Sunday’s paper also included an article about a beagle that amazingly was saved from a trash heap. That dog was praised for its maternal instinct and indicated a contact for those interested in adopting a puppy. Ironic? Actually no, it’s sad. Sad that the Herald-Leader placed more emphasis on an animal than on those trying to save unborn human lives.

Evan Wisniewski, Georgetown

Add adaptive bikes

The rollout of adaptive bike programs has happened without Lexington. In the 29th year of the American with Disabilities Act, why would Lexington accept a program that isn’t accessible and inclusive for the community?

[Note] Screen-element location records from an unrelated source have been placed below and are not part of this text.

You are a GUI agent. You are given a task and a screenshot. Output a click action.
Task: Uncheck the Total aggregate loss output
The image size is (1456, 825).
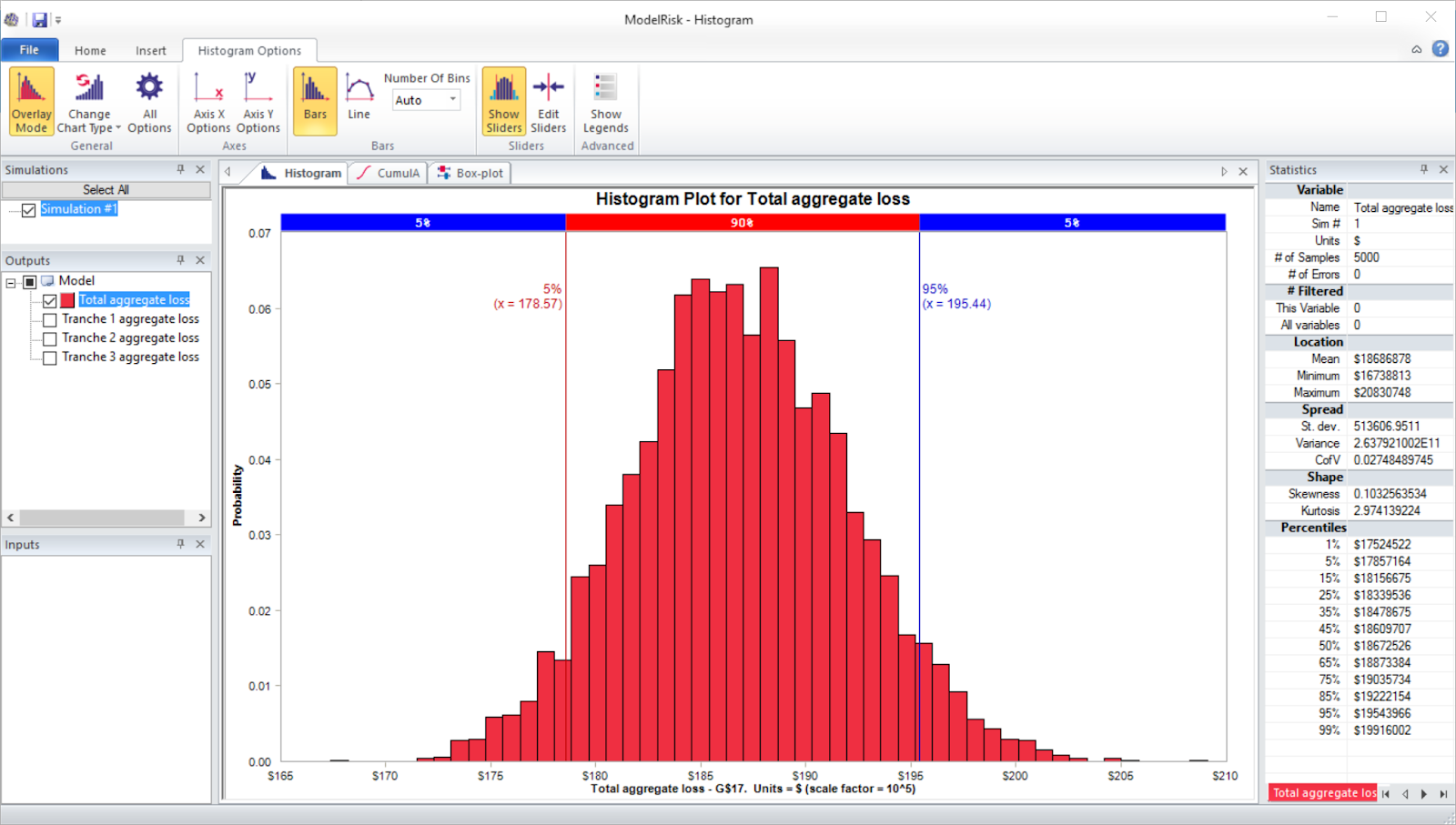[49, 300]
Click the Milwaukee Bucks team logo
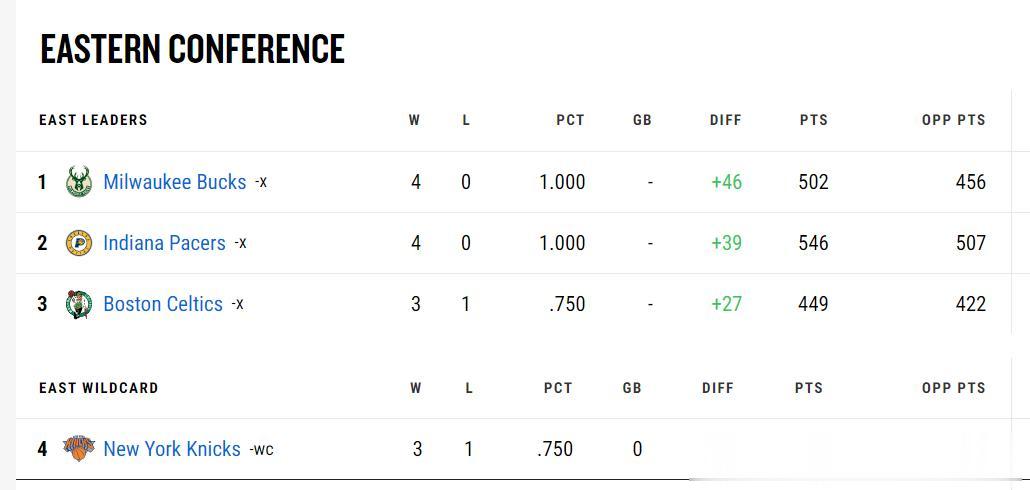Viewport: 1030px width, 490px height. point(79,182)
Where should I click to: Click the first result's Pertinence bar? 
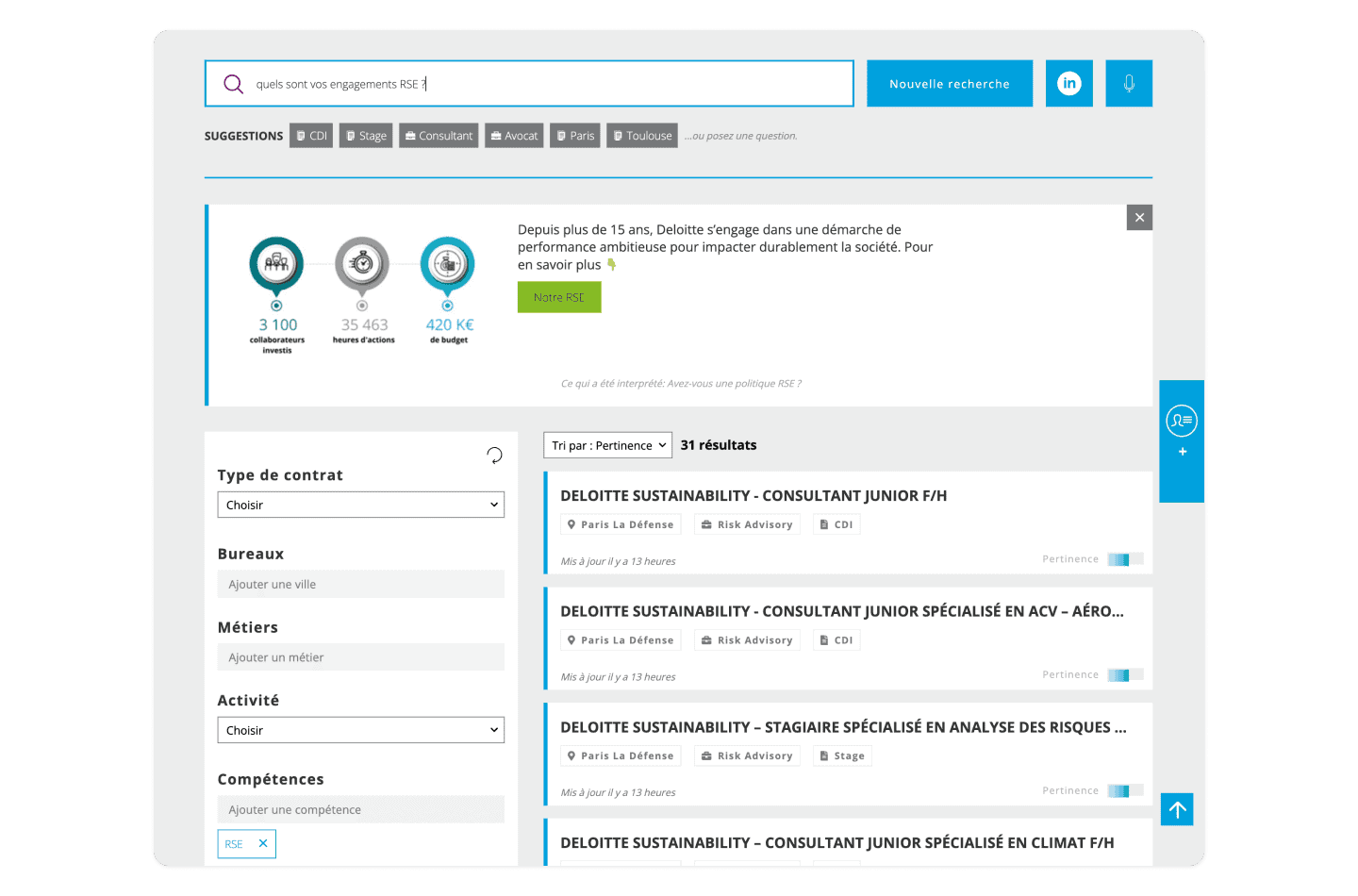click(1124, 559)
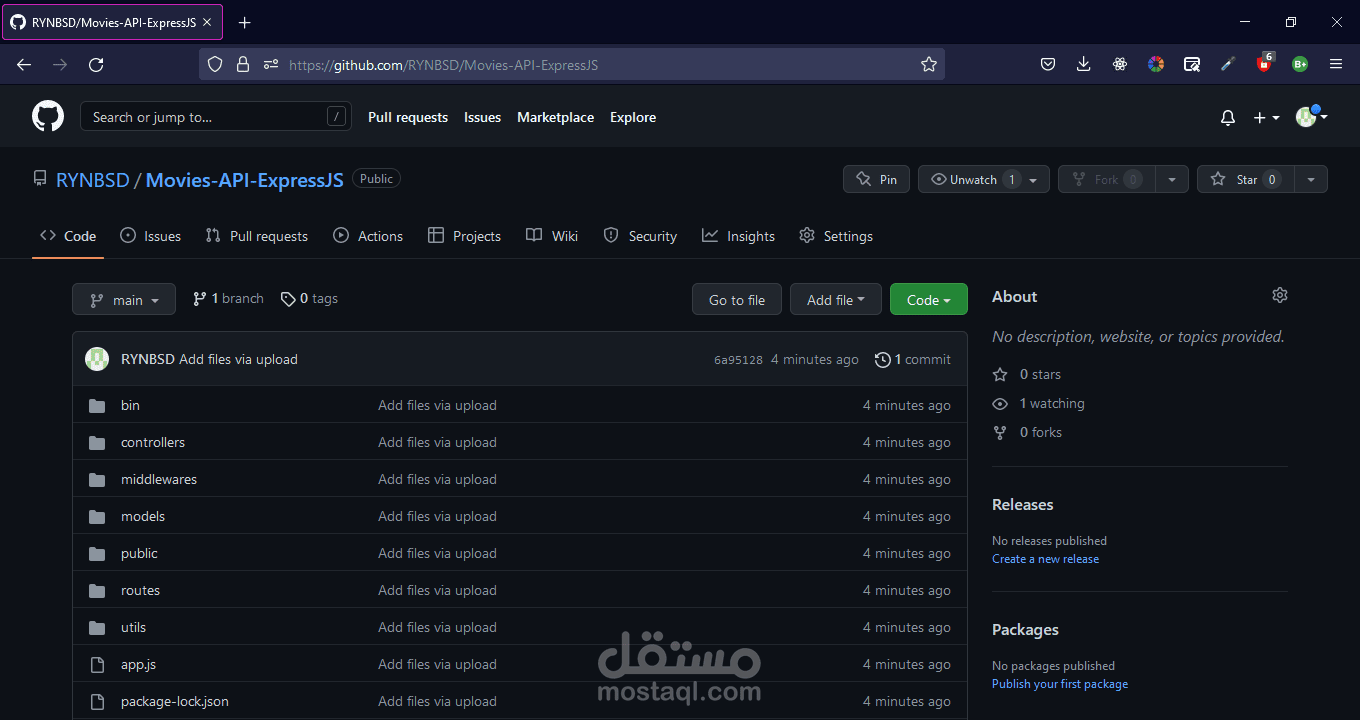Viewport: 1360px width, 720px height.
Task: Star the repository
Action: click(1246, 179)
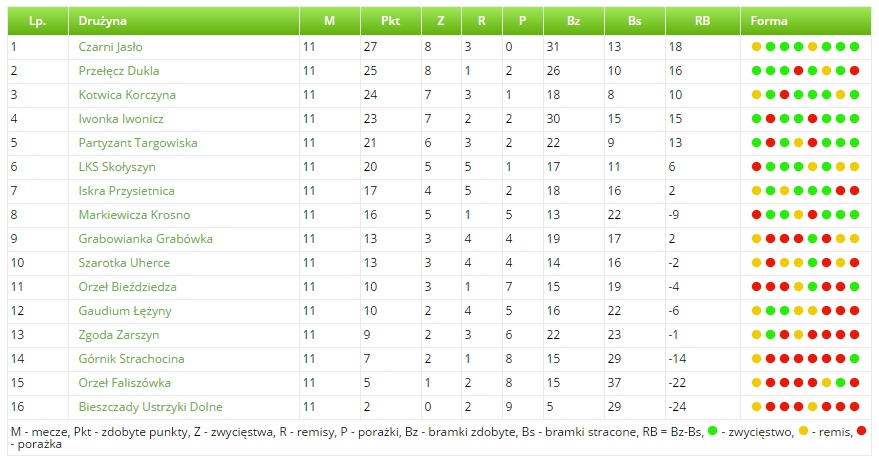This screenshot has height=464, width=879.
Task: Go to Grabowianka Grabówka team link
Action: pyautogui.click(x=145, y=239)
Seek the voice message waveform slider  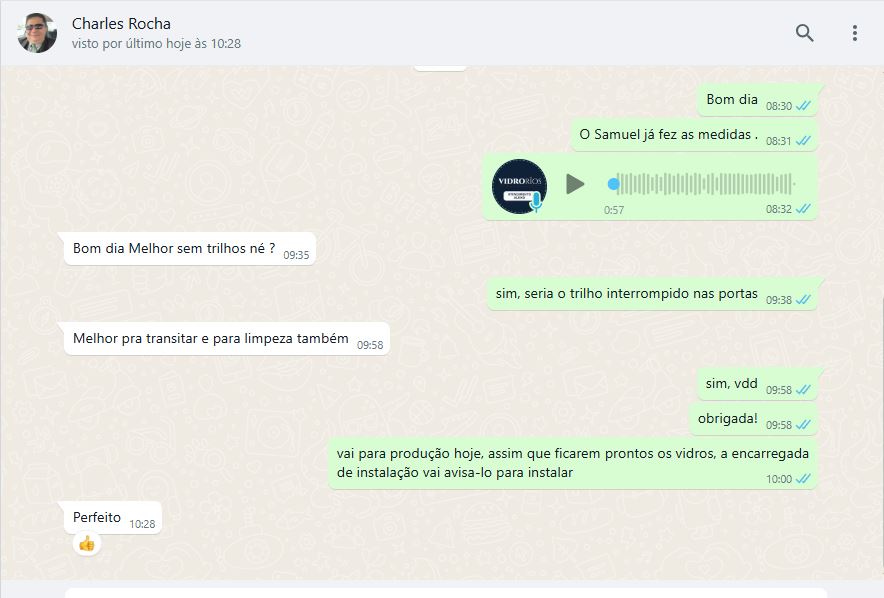point(702,184)
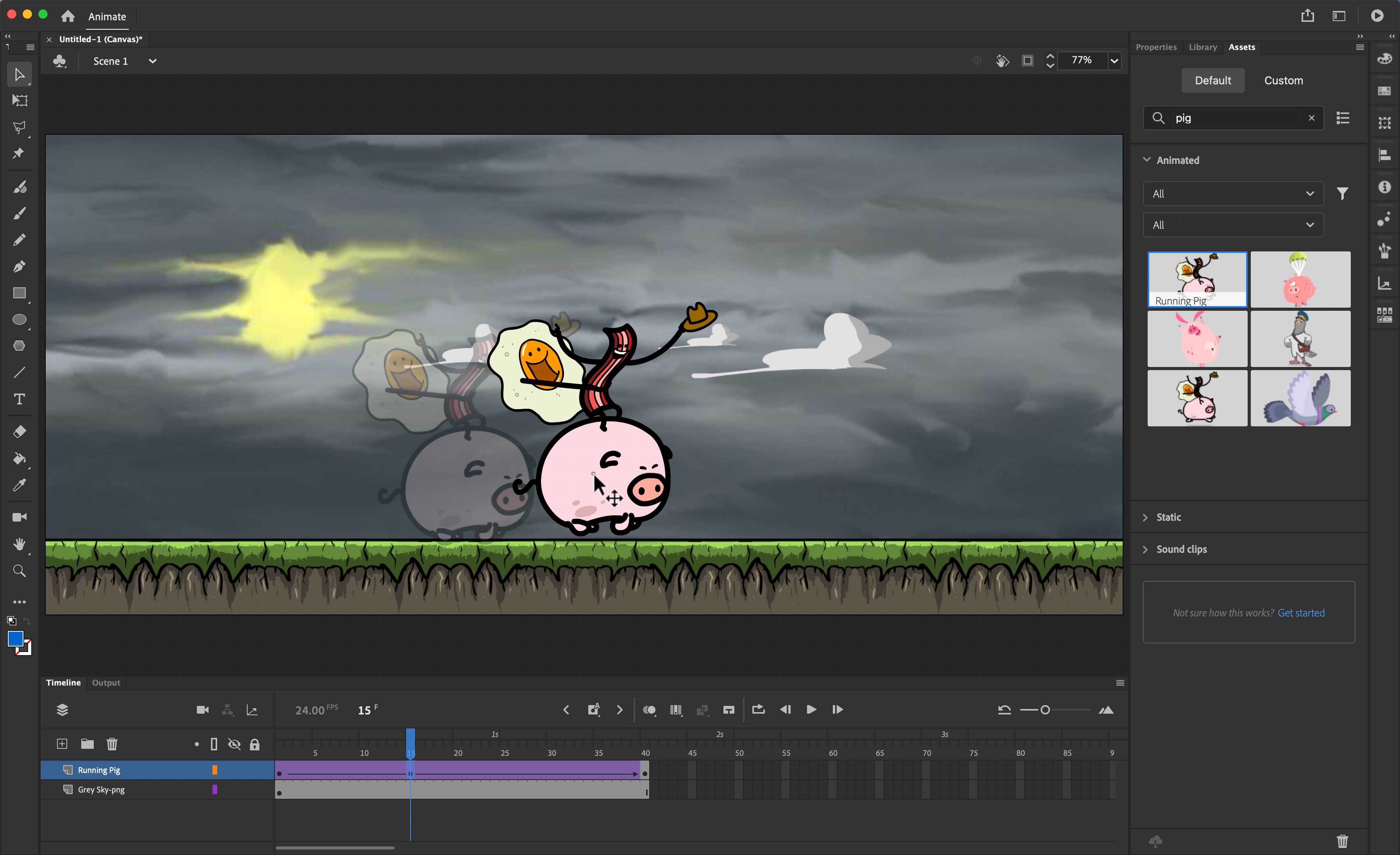Expand the Static assets section
The image size is (1400, 855).
[x=1168, y=516]
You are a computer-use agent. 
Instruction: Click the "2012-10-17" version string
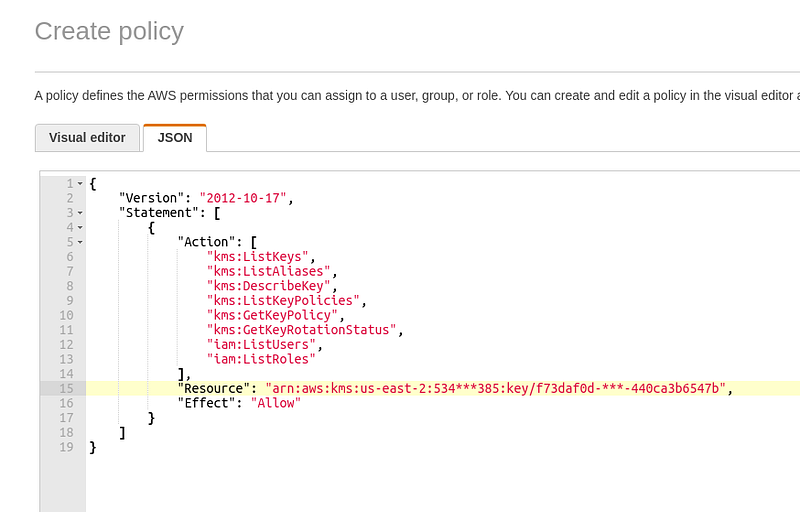(243, 198)
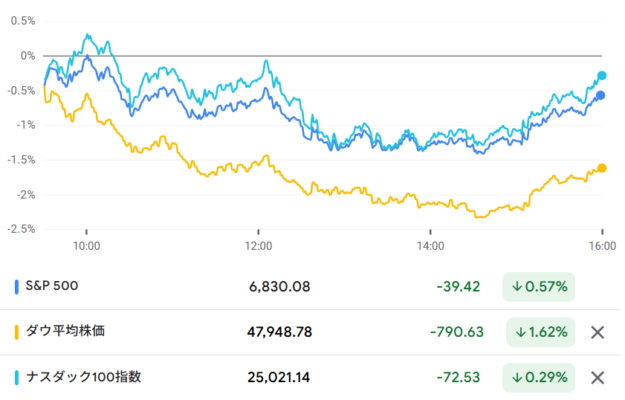Click the -790.63 change value
Image resolution: width=625 pixels, height=400 pixels.
coord(454,332)
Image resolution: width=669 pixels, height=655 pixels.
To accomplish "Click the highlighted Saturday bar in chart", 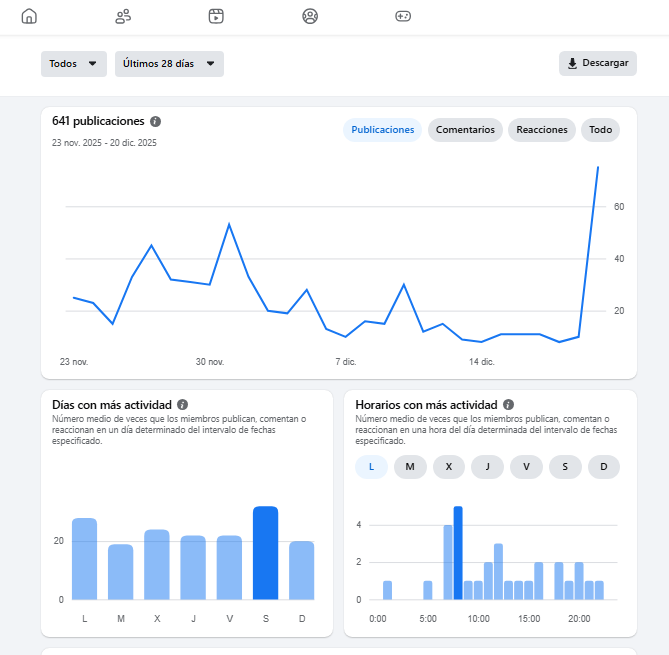I will (x=265, y=553).
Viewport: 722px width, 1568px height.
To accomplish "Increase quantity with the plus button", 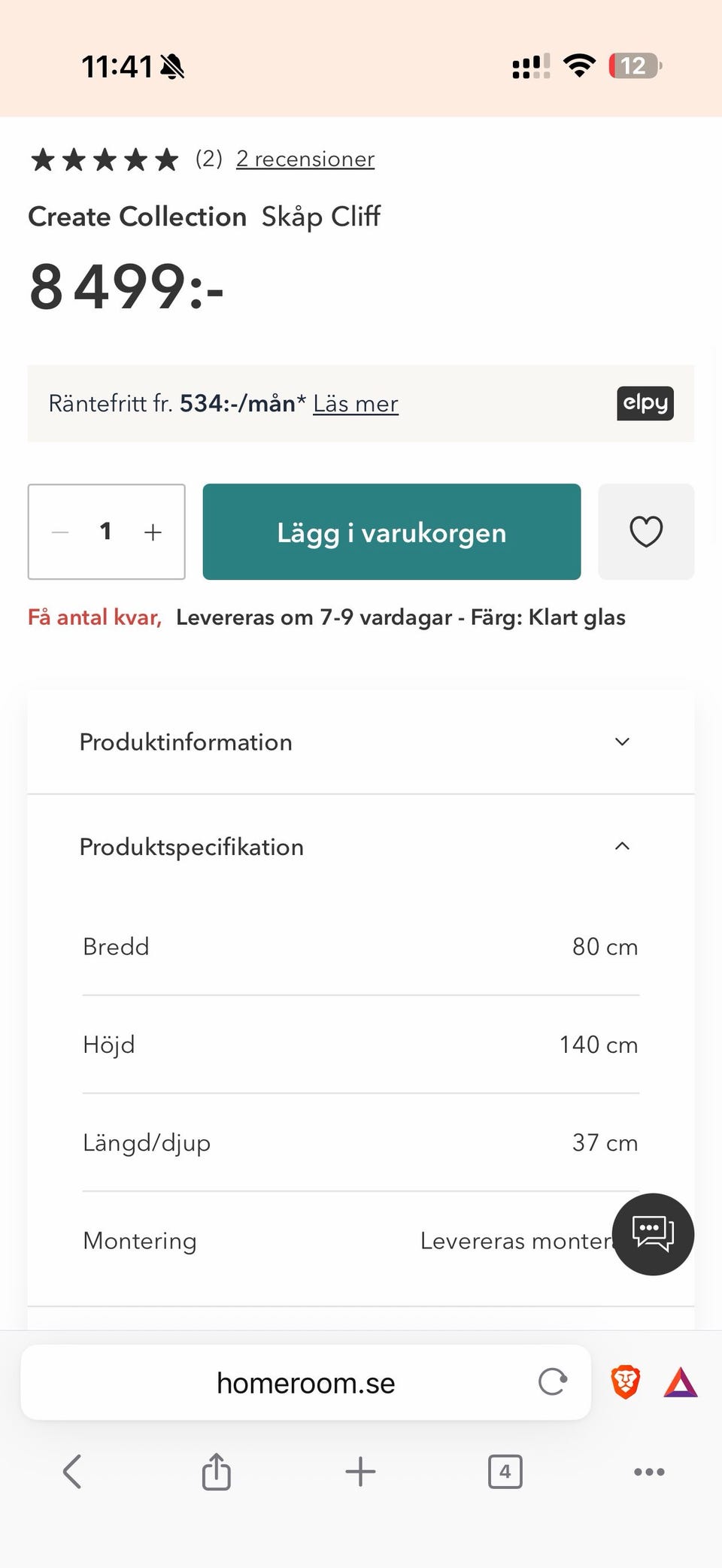I will click(x=153, y=532).
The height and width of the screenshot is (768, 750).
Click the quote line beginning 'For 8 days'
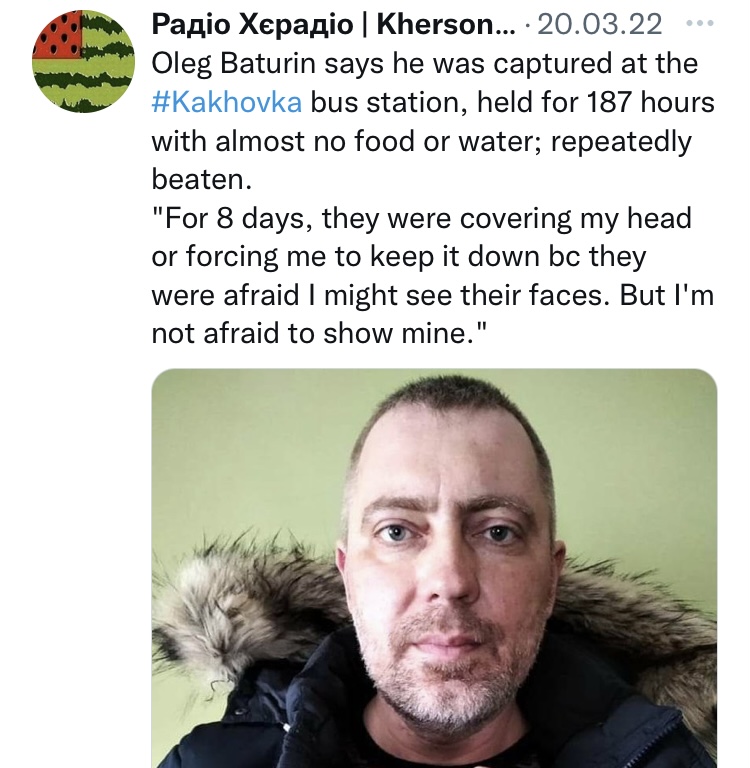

Not one bike in Lexington’s current program is adaptable or inclusive. What message does this send to our seniors, veterans, youth, University of Kentucky students and people with disabilities (PWDs)?

MoGo, operating in Detroit and Portland, offers upright cargo and recumbent tricycles, an in-line recumbent tandem bike, hand tricycles, two-wheeled tandems, a side-by-side recumbent tandem and a front-loading trailer. The adaptive program operates at a location separate from the standard two-wheeled bike share. Users reserve and pick up bikes at designated locations.

NextBikes in Cardiff, Wales, hopes to subsidize memberships and tailor bikes to disability-specific needs through apps and customer service in addition to the adaptive fleet. Zagster introduced adaptive bikes in Carmel, Ind., and Ohio State University.

We would not accept a city-partnered program that discriminated against race, gender, LGBTQ or religion. We can do better as a city and a community. How many PWDs were involved in this process? Inclusion and accessibility should be at the core of any new program and city development.